Image Source Soy Motor
Using Diesel To Charge Your E.V.
Many posts, photos and rumours are popping up about using Diesel to charge your new electric vehicle. We already shed some doubt on the sustainability of EVs in a prior article Electric Car Batteries, Are There Enough Resources.
However there seems to be a more direct contradiction going on now, and that’s mainly in places with shoddy power connections. Often seen as either a charging station directly connected to a diesel generator or a small generator being towed by roadside assistance with connections for EVs so they can charge your car on the side of the road should you run out. It doesn’t stop here though. On the outskirts London there are rumours of towns with unreliable energy and the council decided using a large diesel generator would be the correct solution.

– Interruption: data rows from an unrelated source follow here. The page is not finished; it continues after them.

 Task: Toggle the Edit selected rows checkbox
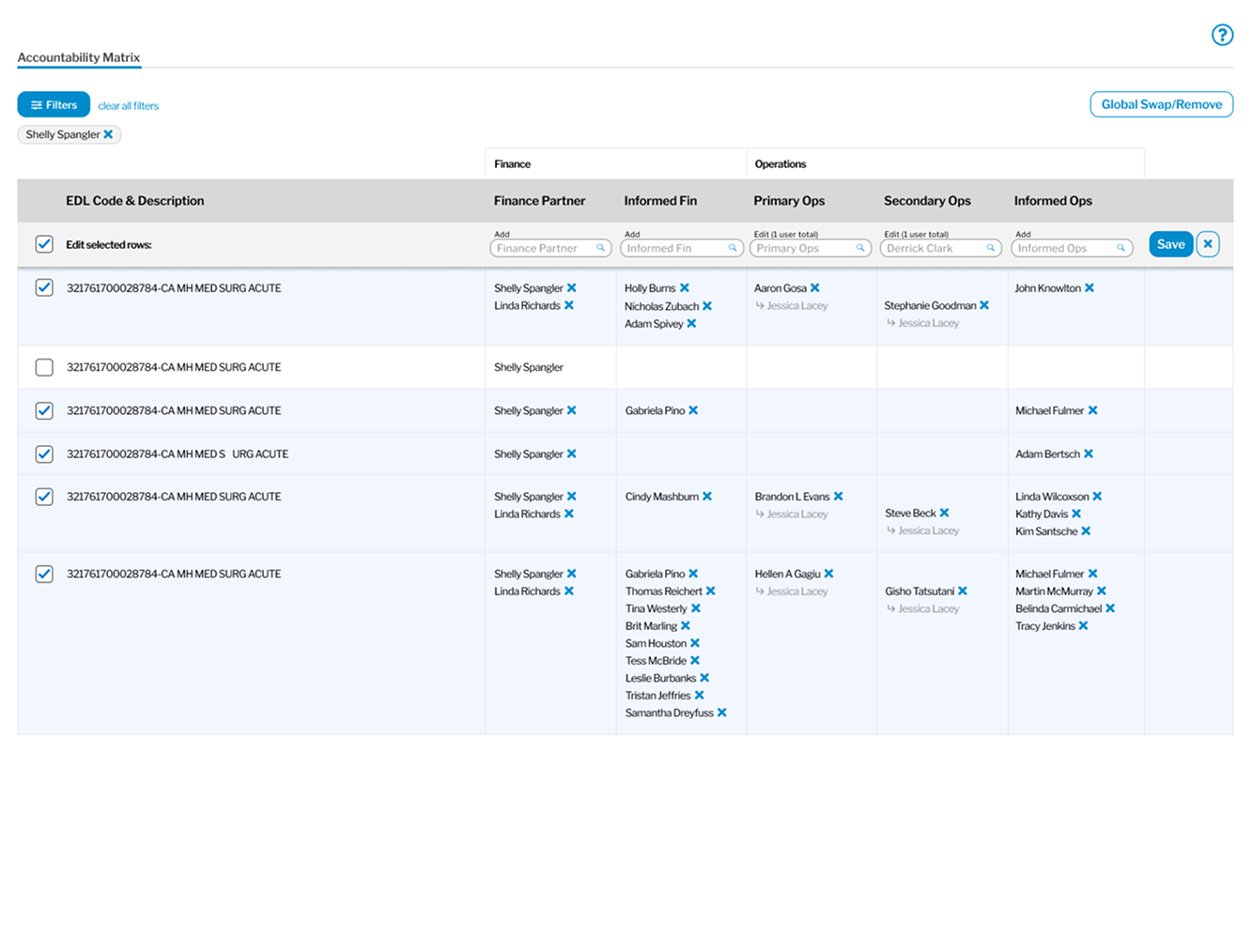[x=44, y=244]
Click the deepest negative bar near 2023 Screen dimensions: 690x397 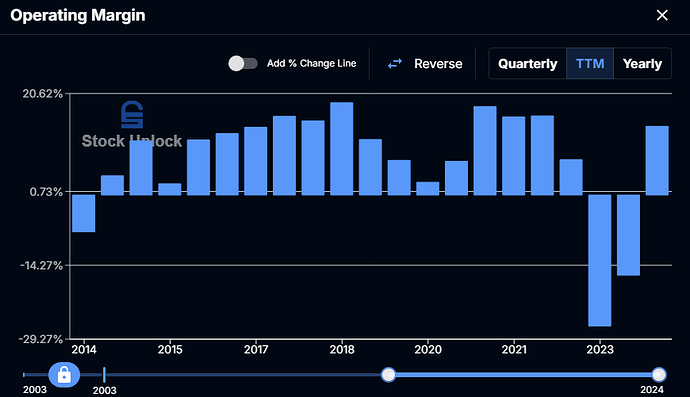[600, 261]
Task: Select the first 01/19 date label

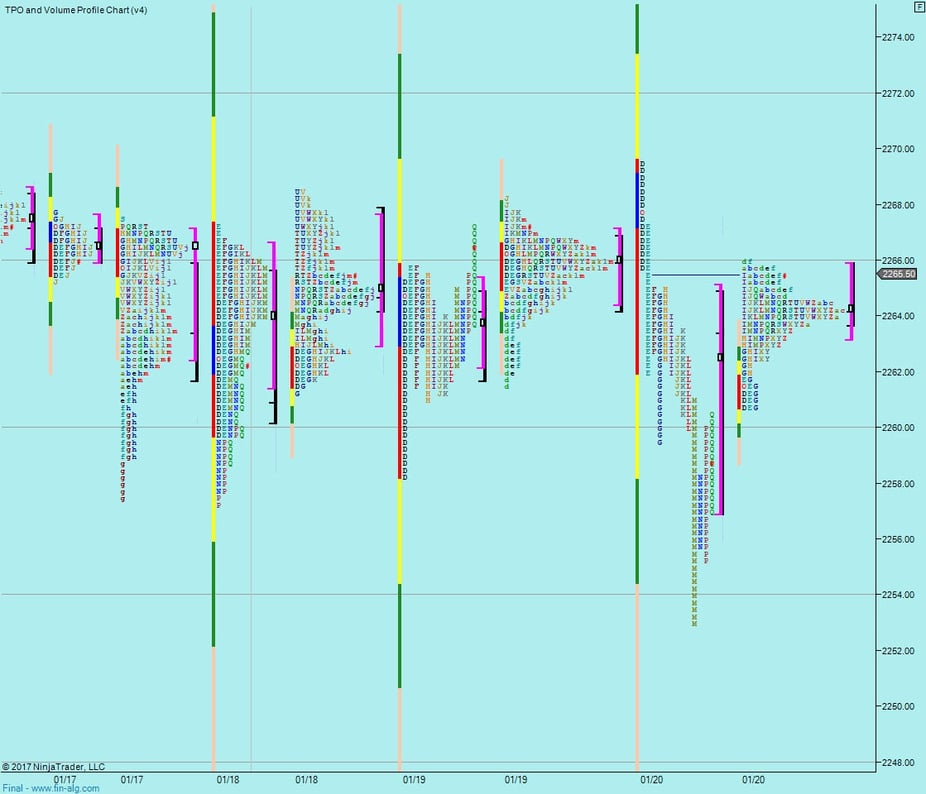Action: click(x=414, y=779)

The Disappointment Of The Populace
To set the scene, imagine you’ve just spent over a hundred thousand pounds or euros on a brand new shiny electric vehicle. After all that time of hearing how awful diesel is and we should be eliminating it, you decide to pick up an EV and help contribute to the future of the planet. Only to find out that you have to charge it using diesel power, the element you was told you’d be avoiding. Now to be fair, there has been talks about some generators using vegetable oil rather than diesel which is a step in the right direction.
The conclusion is hard to reach, EVs are a step in the right direction but so far we’ve had very poor execution. Whilst the vehicles themselves are great, fast and look fantastic (they could sound better) the technology either just isn’t here yet or we’re being incredibly inefficient. We should’t be relying on fossil fuels to fuel the new tech that’s supposed to free us form fossil fuels, and we shouldn’t have to produce such pollution to fabricate batteries that have a relatively short lifespan for the price, effort and pollution.
When looking to why anyone would use this method the following was discussed.
People are using generators to power electric cars as a way to extend the range of the vehicle or to recharge the battery when a charging station is not available.
One of the primary limitations of electric vehicles is their range. Depending on the model, an electric car’s range may be anywhere from 100-300 miles on a single charge, which can be a concern for drivers who need to travel longer distances. While there are an increasing number of charging stations available, it may not always be convenient or feasible to stop at a station during a long drive.
By using a generator to power an electric car, a driver can effectively create their own charging station wherever they are. The generator can be used to recharge the car’s battery while it is parked, or it can be used to power the car’s electric motor directly. This can significantly extend the range of the vehicle, making it possible to travel longer distances without needing to stop at a charging station.
While using a generator can be a useful solution for some drivers, there are also some drawbacks to this approach. Generators can be noisy, produce emissions, and are not as efficient as charging the vehicle from an electric grid. Additionally, using a generator may not be practical for all drivers, especially those who primarily drive in urban areas where charging stations are readily available. Despite these justifications they seem silly and go against the entire premise of electric vehicles.